Sometime in 2011 or 2012, Defendant Selby sent Plaintiff a letter demanding Plaintiff
remove snow from his sidewalk or face sanctions. None of Plaintiff’s neighbors received similar
letters. When Plaintiff confronted Defendant Selby, he admitted he had not inspected Plaintiff’s
property before sending the letter. During this time period, Defendant Selby forbid Plaintiff’s
tenants from holding yard sales.
In March 2013, Plaintiff filed an application to rezone his property with Defendant Selby.
On March 11, 2013, Plaintiff received a letter from Defendant Selby after Defendant Selby
inspected the property and discovered construction materials on Plaintiff’s property. The letter
requested the “rubbish” on Plaintiff’s property be removed or sanctions would be imposed. On
April 10, 2013, the Kirksville Planning and Zoning Commission (“Commission”) held an official
hearing at Kirksville City Hall to decide if they would recommend the rezoning of Plaintiff’s
property from “residential” to “low density corridor zone” to the City Council. At the hearing,
the Commission recognized Plaintiff’s property had enough “points” to qualify for a
recommendation of rezoning. 1 To qualify for rezoning to a “low density corridor zone,” as
Plaintiff requested, a lot needs 250 points. The Commission found Plaintiff’s lot had 275 points.
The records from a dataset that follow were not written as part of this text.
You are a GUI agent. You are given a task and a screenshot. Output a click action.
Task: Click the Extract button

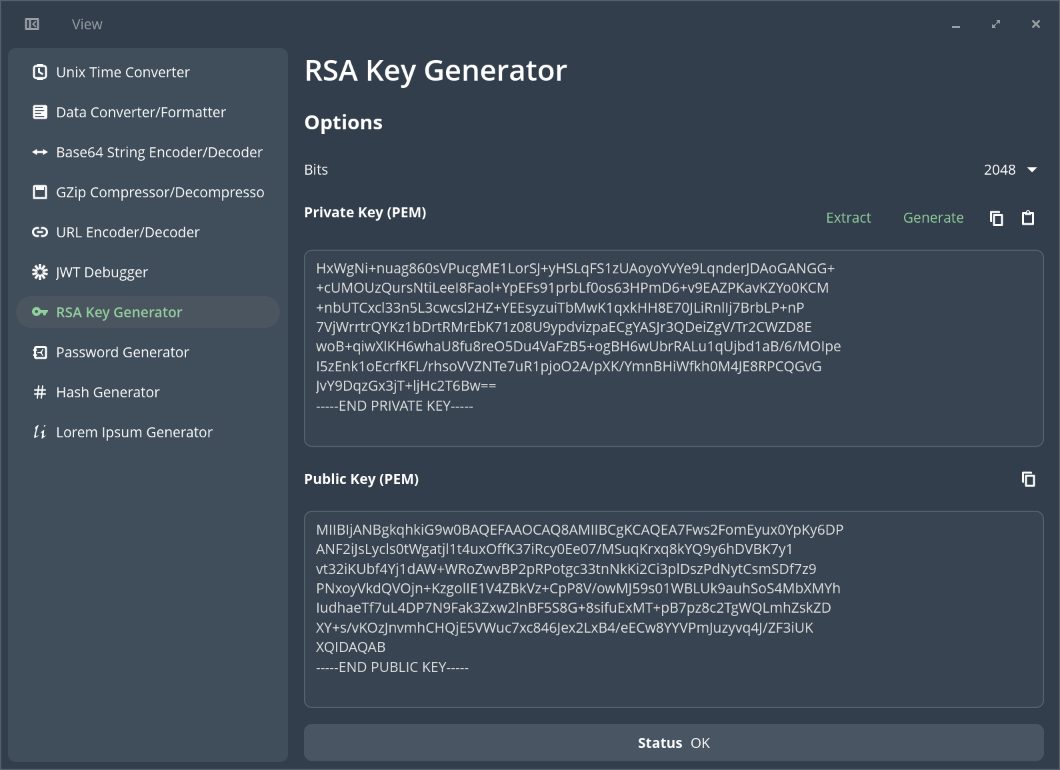coord(848,218)
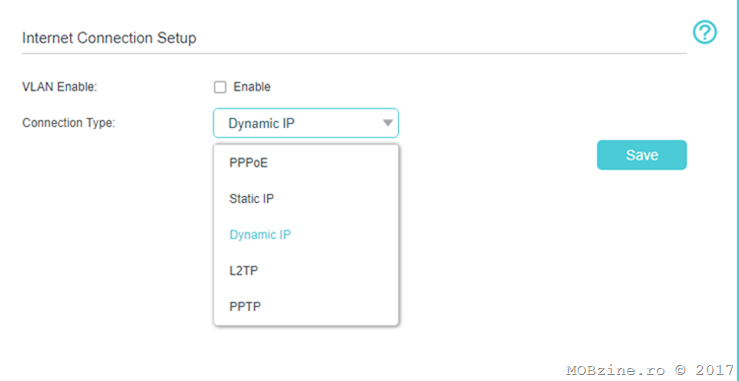Click the Connection Type label text
The image size is (739, 381).
pyautogui.click(x=69, y=123)
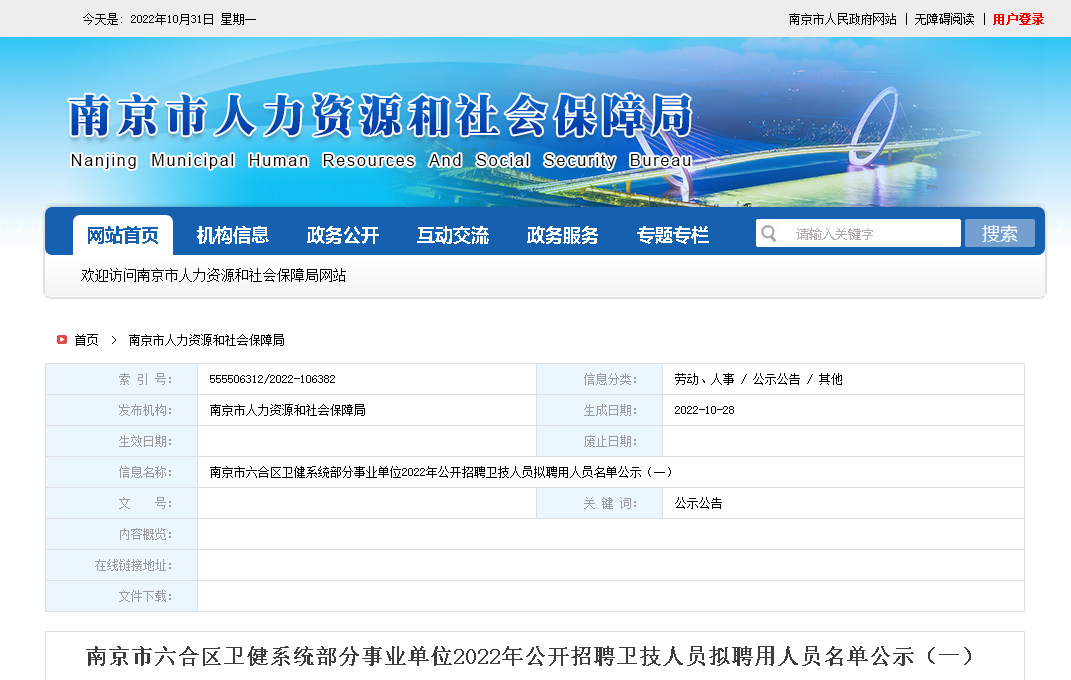Select 政务服务 in the navigation bar

tap(563, 235)
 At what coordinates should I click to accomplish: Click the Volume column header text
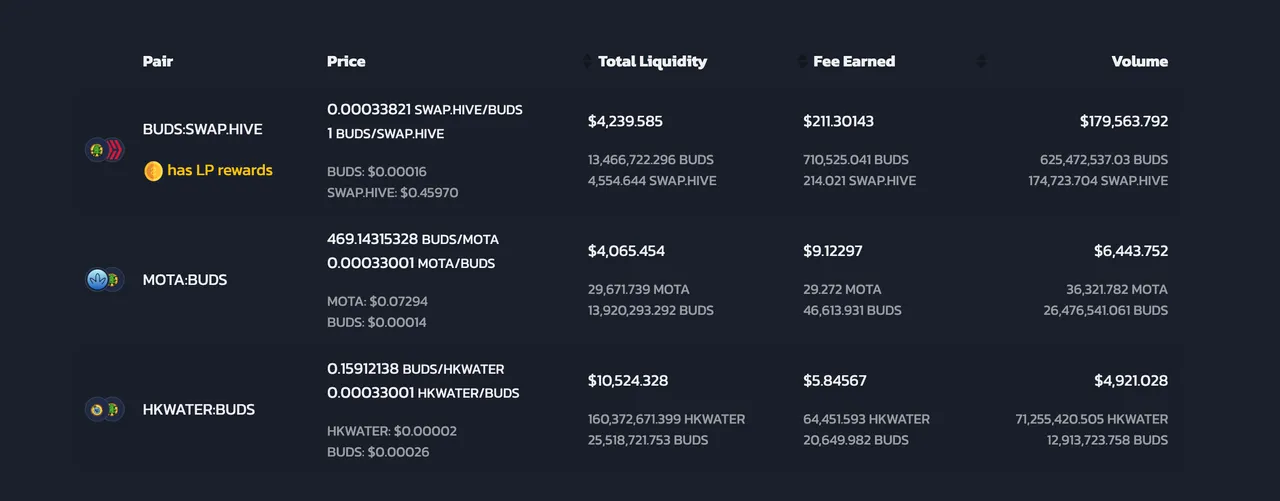coord(1140,61)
The Commission approved a motion to rezone Plaintiff’s property subject to the following
stipulations: 1) any and all sale materials be kept inside buildings, 2) any sign for the business
be attached to the building, 3) entrance and parking meet city requirements, 4) if lighting is used,
only low wattage lighting is permitted, and 5) if requested by neighbors, a six-foot privacy fence
be built. According to Plaintiff, the Kirksville Municipal Code specifically lists privileges and
limitations of low density corridor zone property, as to signage, and the Commission’s
stipulations are contrary to the Municipal Code requirements. Defendant Selby approached
Plaintiff and required him to sign-off on the stipulations or the Commission would not
recommend rezoning.
In Plaintiff’s Second Amended Complaint, Plaintiff seeks to add Mari Macomber,
Kirksville City Manager, Bob Russel, City Council Representative, Mike Labeth, Chairman of
the City of Kirksville Planning and Zoning Commission, David Jacobs, Member of the City of
Kirksville Planning and Zoning Commission, Clark Wilson, Member of the City of Kirksville
Planning and Zoning Commission, and Troy Paino, President of Truman State University as
defendants. The Second Amended Complaint asserts five counts against all Defendants: (1)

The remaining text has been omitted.